Metadata is very useful when determining how to use fields for linkage, particularly when they are understood by only a select group of people with specialised knowledge. Data Providers must ensure they provide the DLB with data dictionaries and code lists, if they exist.

Data should be checked closely for errors after exporting it from the original system.

Some of the most common errors that the DLB encounters are:

  • single records wrapping onto two lines;
  • inconsistent number of delimiters or fields;
  • values being stored in the wrong field (e.g., dates of birth in the given name field);
  • inclusion of the separating character in the field value (e.g. addresses with commas in them, within a comma-delimited file);
  • the same record ID being assigned to more than one record; and
  • inadvertently reformatting fields (e.g. expressing a number in truncated scientific notation in Excel).

A Data Provider should cross-check the field list in the relevant Data Agreement with the DLB to ensure they have supplied all approved fields.

If ongoing data updates will be provided to the DLB, these will be easiest to process if to the Data Provider can provide the DLB with records that are new or have been modified since their previous provision. If this is impossible, they can theoretically provide the DLB with a full refresh of all records, however, this could be problematic if the data has undergone any changes since the last update.

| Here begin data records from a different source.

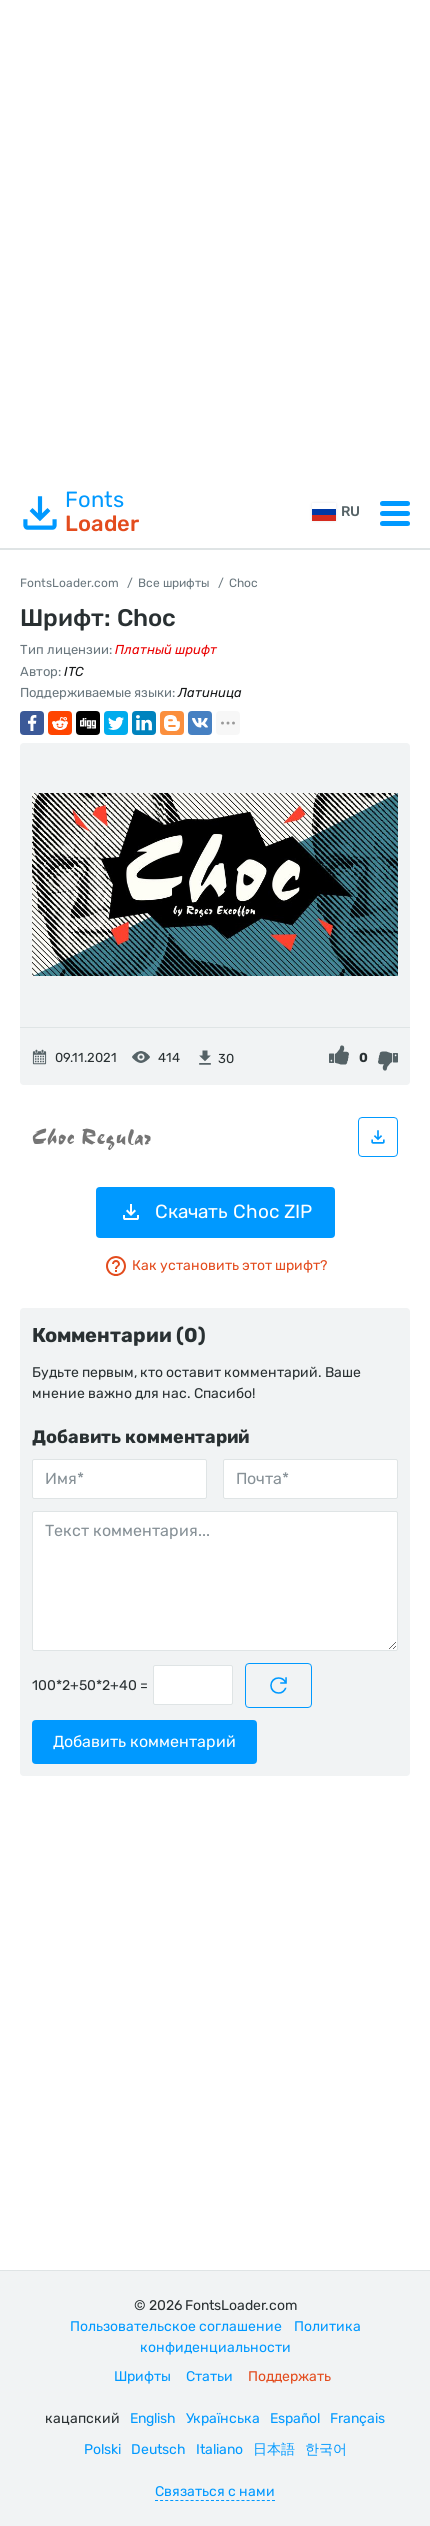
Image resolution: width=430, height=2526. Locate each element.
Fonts (79, 512)
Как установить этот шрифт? (215, 1266)
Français (357, 2418)
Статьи (209, 2376)
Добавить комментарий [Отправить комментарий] (144, 1741)
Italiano (219, 2449)
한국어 (326, 2449)
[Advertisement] (215, 239)
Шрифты (142, 2376)
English (153, 2418)
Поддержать (289, 2376)
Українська (223, 2418)
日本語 (274, 2449)
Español (295, 2418)
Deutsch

Data changes such as the addition of new fields, moving the data to a new storage system, or reallocation of record IDs, will impact processing requirements for updates. It is preferable that DLB is provided with as much information as possible to bridge the gap between the old version of the data and the new one (e.g. new-to-old ID mapping files, change of field name information, etc.). It is helpful if a data provider can format the data to look as similar as possible to the previous version (e.g. same format, same field order, same naming conventions, with newly added fields appended to the end of each record).

Data Providers should ensure old records do not disappear from their system. It is also vital that Data Providers thoroughly document any related data processes to prevent knowledge loss at the source. This is especially important during periods of staff changeover or system redevelopment/replacement.